The Long Hard Road to Experience



ggThere are three methods to gaining wisdom. The first is reflection, which is the highest. The second is limitation, which is the easiest. The third is experience, which is the bitterest. ~Confucius

My first year in Vegas for BCA Nationals was 2007. This was also Kiss of Death’s first year together. Having no idea what to expect out there as an individual, as a team, or as the captain of a team, we still had rather high expectations for success. Coming from the NY pool scene is a huge advantage over many other areas of the US as tough competitors, exposure to high levels of play & players as well as tournament availability are all at our bridged finger tips any given day of the week. (I’m lucky, I know.) We knew we were quality players & had veterans of the event affirm we had a good chance to win, despite our rookie status in the event!

Guess what? We lost our first match. ~LOL~ All those NY pool scene advantages I just listed meant diddly. Call it scared, nervous, unsure, over confident, unprepared, whatever, that first match smacked us a humble pie right in the face. Now, the goal was to NOT go two and out.

THEN all the graces I sung about the NY pool scene; THEN they kicked in. We won the next like 7 or 8 matches in a row.  We were unstoppable.

Very late Friday night, we are playing against a really tough team that we maintained a dead even score with throughout the match.

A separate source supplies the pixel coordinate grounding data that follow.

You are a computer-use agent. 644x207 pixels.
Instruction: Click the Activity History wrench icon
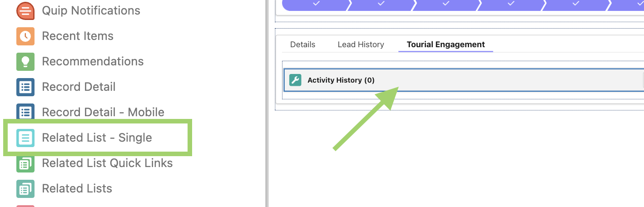[x=295, y=80]
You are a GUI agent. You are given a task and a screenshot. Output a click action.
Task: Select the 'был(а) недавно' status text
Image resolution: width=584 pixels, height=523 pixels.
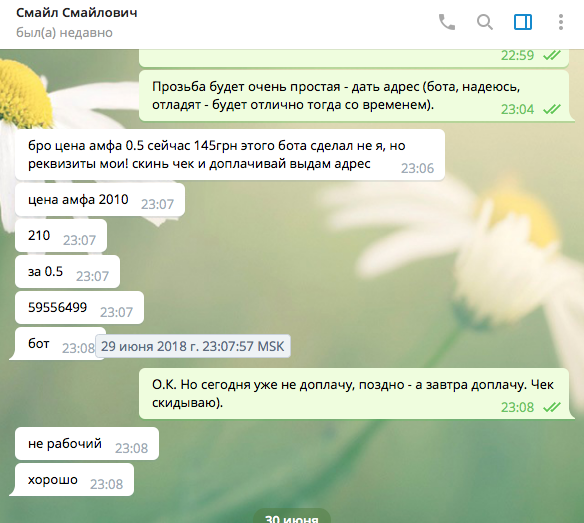click(x=64, y=33)
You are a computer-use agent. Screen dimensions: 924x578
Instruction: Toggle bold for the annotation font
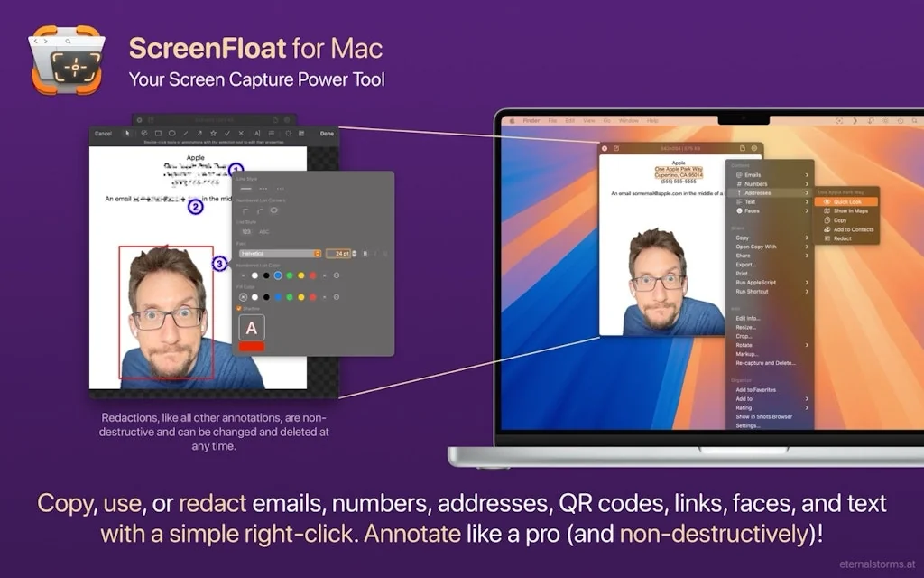tap(365, 254)
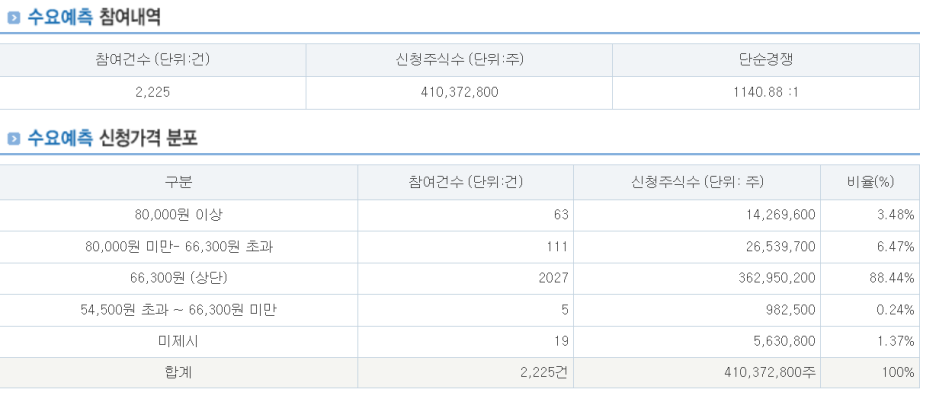The image size is (936, 402).
Task: Click the 2,225 participation count cell
Action: (x=153, y=93)
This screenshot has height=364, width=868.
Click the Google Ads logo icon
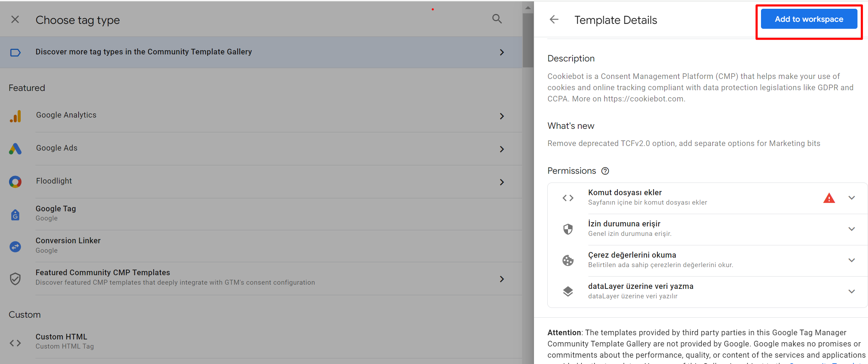pos(15,149)
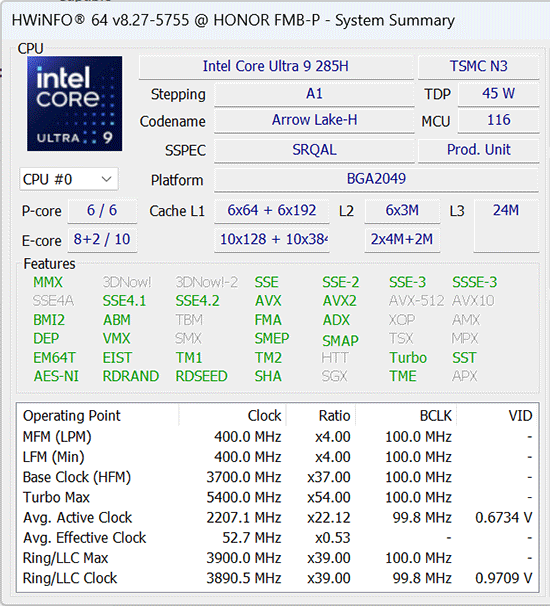Click the TSMC N3 process field
Screen dimensions: 550x606
[478, 66]
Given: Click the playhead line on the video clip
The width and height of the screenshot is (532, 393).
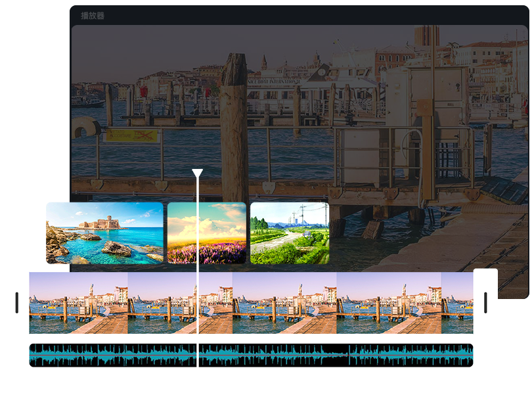Looking at the screenshot, I should [x=197, y=304].
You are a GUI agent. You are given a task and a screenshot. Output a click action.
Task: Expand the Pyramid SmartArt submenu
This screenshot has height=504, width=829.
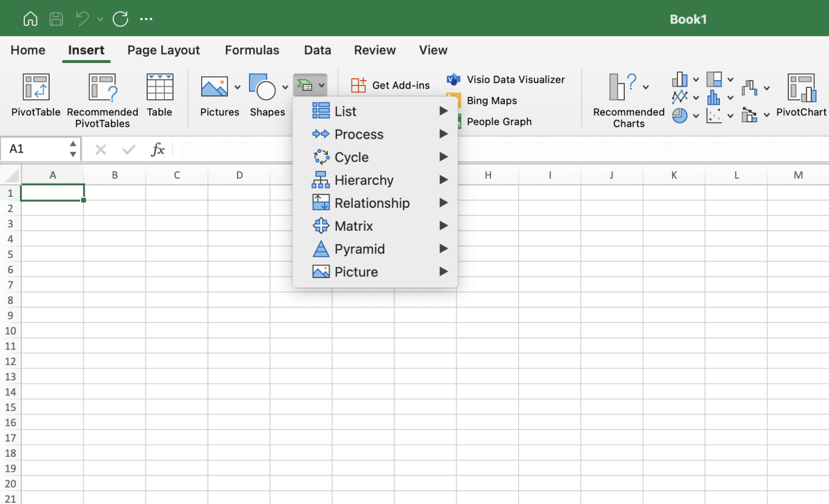359,249
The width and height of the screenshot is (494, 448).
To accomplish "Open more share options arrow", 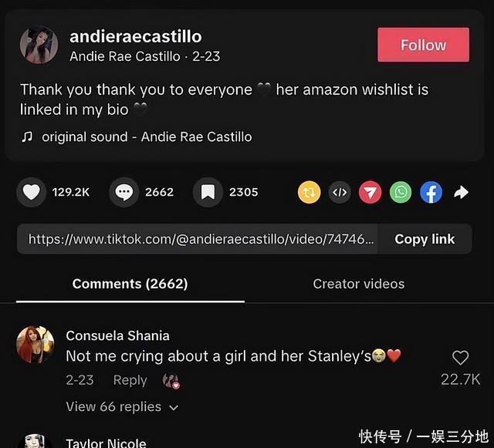I will [x=462, y=192].
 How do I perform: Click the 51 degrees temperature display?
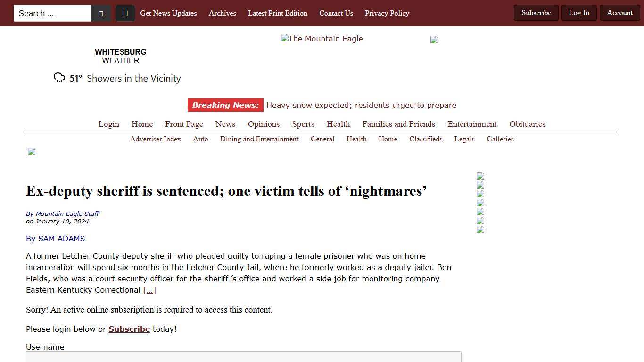pos(75,78)
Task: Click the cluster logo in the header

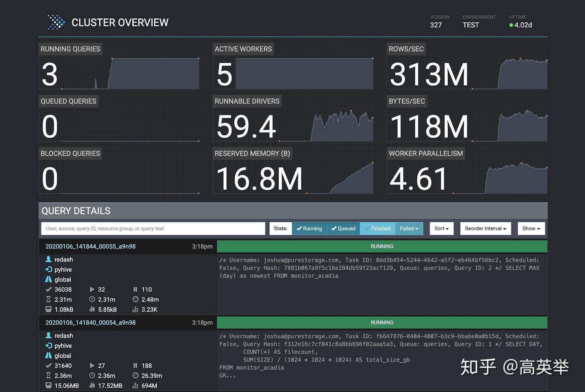Action: [56, 22]
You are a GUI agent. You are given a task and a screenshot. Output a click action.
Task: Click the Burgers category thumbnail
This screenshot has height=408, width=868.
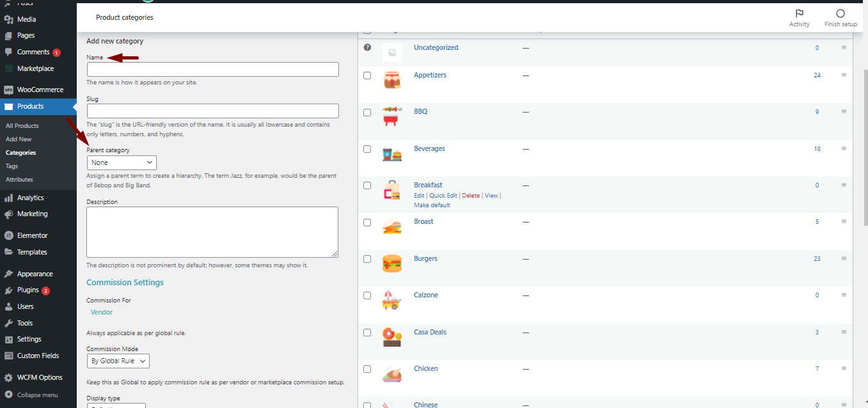[x=392, y=263]
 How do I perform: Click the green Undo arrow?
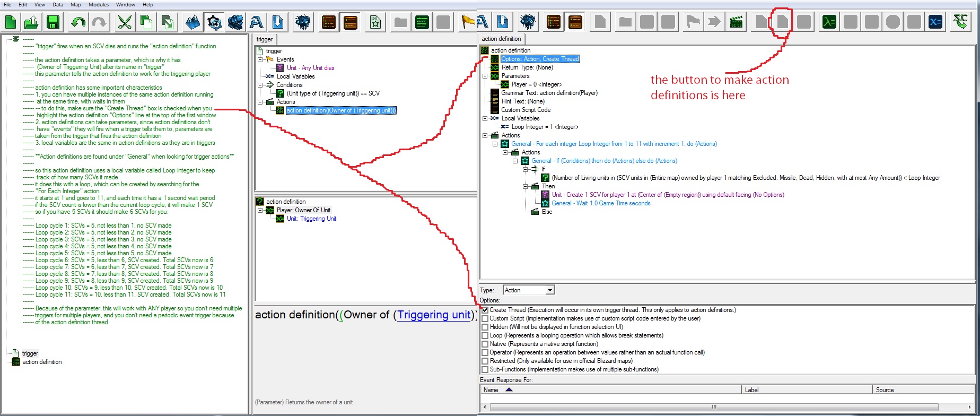[78, 22]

At hill/hill I find myself at the table, 2 stripes and the 8-ball in my sights and the weight of KOD’s continued run, their confidence in their captain, the NYC crowd’s full support, the other team’s dashing hopes and my nerves, ALL riding on my oh-so-virgin shoulders.

I sink the first ball! Hallelujah! Praise Jesus! One ball down and a tough backwards cut on the next to go before the 8-ball.

Team & crowd Cheer, Opposing Team & crowd Fear!

Backwards cut, slice & boom, I am one ball away from clinching the win for my team. I sing a little, “yes!” unconsciously do a mini arm pump (which I NEVER do) and focus on the 8-ball. A long 8-ball that’s nearly hanging in the pocket (well, this is bar table 8-ball so nothing is really long, but after 12 straight hours of the most nerve-wracking pool ever, in a hill/hill situation with my team’s ever pleading eyes piercing my fundamentals  — it’s a mile away!)

My only concern is hitting it too hard and having it come off the short rail & scratch in the side pocket, a shot I was bruised by earlier that day. So I hit it soft. I have Tony & Mika directly in front of my shot so my “straight follow through” reminder was in full effect. I shoot, I stroke, it’s heading toward the 8-ball in a dead straight line to make it….. going going …. Going … eh … what? Wait, it can’t be …. No! Please God NO! 


A distant voice creeps into my head, “never slow roll the ball!”

Like a nightmare, the ball turned from a cue ball, to a bowling ball that I watched curve, curve, and curve, till it hit the 8-ball dead square.


The crowd gasps, my opponent LEAPS from her chair, her team chants, “alright girl, you can do it!”& my team begins to slump over in their seats.

My heart sinks. 

I remember the walk back to my chair was long.  Very long.

That lump that starts to swell in your throat like a ball choking you, began to formulate as my opponent sunk her last solid, and then the 8-ball…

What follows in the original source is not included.